- **Short task a**
Reproduce the lines of the records starting at the line that contains "The height and" and ending at the end of the records, swapping "Expand" for "Collapse" and changing nothing else; leave the pictures out of your answer.

- **Selection**
--- start ---
May 8, 2011 § Leave a comment
Since revolutions in the Middle East have persisted for months and protests in Syria have intensified in the past few weeks, there has been some speculation as to whether Iran could be the next in line to face a popular uprising of revolutionary magnitude. In February, Iran saw protesters take to the streets of Tehran as revolutions unfolded across the Middle East and days after Mubarak stepped down in Egypt. In response, the Iranian regime brutally cracked down on the demonstrators, and since then political unrest in the country has been at a low boil. Given the current state of the region and the recurrence of protests in Iran over the years, one might be tempted to expect a revolution in Iran on par with those in Egypt or Tunisia.
However, as Jack Goldstone notes in his article “Understanding the Revolutions of 2011,” there are critical components to Iran’s regime that make it resistant to significant change in the short term. In order to fully appreciate these components, it is first necessary to see how they have affected the potential for revolution in countries where popular uprisings were successful. Goldstone writes in the latest edition of Foreign Affairs:
“The revolutions of 1848 sought to overturn traditional monarchies, and those in 1989 were aimed at toppling communist governments. The revolutions of 2011 are fighting something quite different: “sultanistic” dictatorships. Although such regimes often appear unshakable, they are actually highly vulnerable, because the very strategies they use to stay in power make them brittle, not resilient.”
Goldstone clarifies this by detailing the contributing factors to the success of revolutions in Egypt and Tunisia. Common factors that lead to the fall of “paper tigers,” as Goldstone refers to “sultanistic” dictatorships, are corruption, increases in education, rises in inequality and the worsening of relations between the “sultan” and the country’s military. Indeed, these factors all played a part in the fall of Mubarak and Ben Ali: In Egypt, Mubarak’s family and close friends had amassed billions in wealth while in Tunisia Ben Ali’s family was repeatedly accused of corruption, the youth population had risen by 65% in Egypt and 50% in Tunisia since 1990 while employment opportunities had remained stagnant across the Middle East, and finally both countries’ militaries had seen there influence wane in favor of the political power of those closer to Mubarak and Ben Ali.
In contrast, Iran is insulated from many of the threats that proved to be the undoing of the “sultanistic” dictatorships of Egypt and Tunisia. As Goldstone notes, “unlike any other regime in the region, the ayatollah’s [of Iran] espouse an ideology of anti-Western Shiism and Persian Nationalism that draws considerable support from ordinary people.” This provides the Iranian regime with wider popular support than Egypt or Tunisia’s regimes saw. Furthermore, while Mubarak and Ben Ali were the single, clear targets of the revolutions in their country, power is divided among three individuals in Iran: the Supreme Leader Ali Khamenei, President Mahmoud Ahmadinejad and Parliamentary Chair Ali Larijani. Thus, while youth movements in Egypt and Tunisia had a figurehead to blame for their country’s high unemployment and rampant corruption, those in Iran do not. Lastly, Iran has two military factions that can be trusted to support the government at all costs: the Revolutionary Guard and the Basij. Given the ideological basis of both of these units, it is highly unlikely that either would rebel, and very likely that both will continue to undermine attempts at popular revolution.
--- end ---
- **Short task b**
Answer these questions from the post on Iran:
(i) In what month did Iran see protesters take to the streets of Tehran?
(ii) By what percentage had the youth population risen in Tunisia since 1990?
(iii) Which two military factions does the post say can be trusted to support the Iranian government at all costs?

(Rows from a screen grounding dataset)
--- start ---
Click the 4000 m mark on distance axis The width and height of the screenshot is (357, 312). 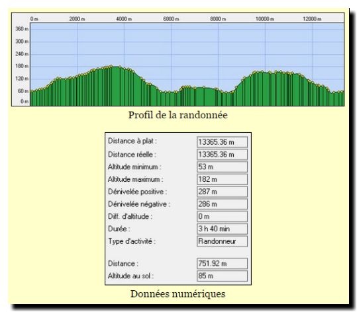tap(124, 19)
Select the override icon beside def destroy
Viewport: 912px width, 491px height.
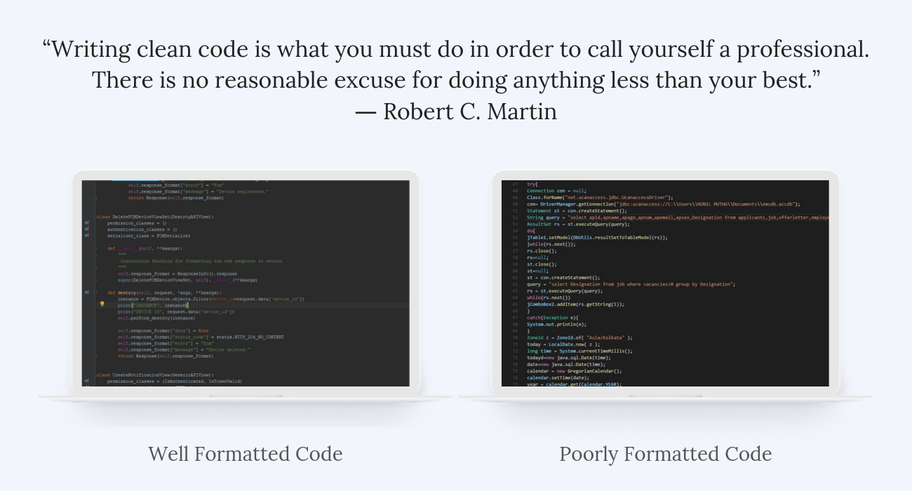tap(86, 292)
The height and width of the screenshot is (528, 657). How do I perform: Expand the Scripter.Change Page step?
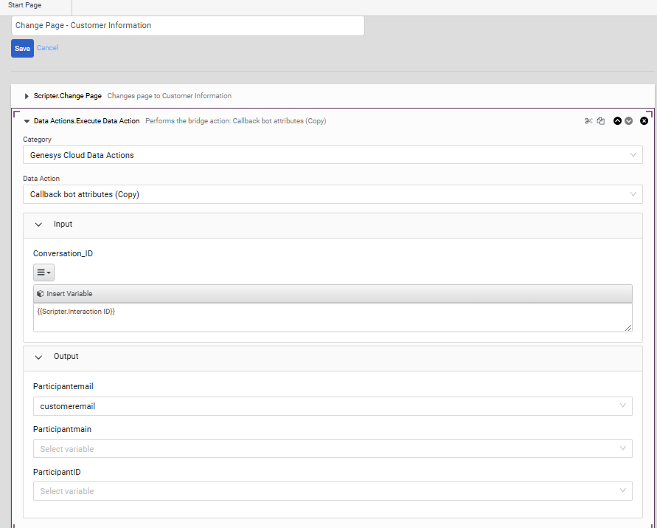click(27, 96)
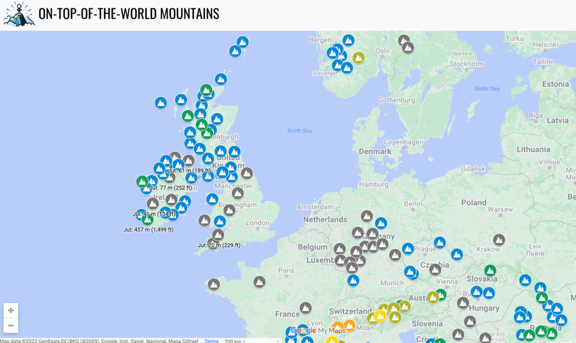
--- end ---
- **Task answer a**
The height and width of the screenshot is (528, 657). How do I perform: Collapse the Scripter.Change Page step?
click(27, 96)

- **Task answer b**
(i) February
(ii) 50%
(iii) The Revolutionary Guard and the Basij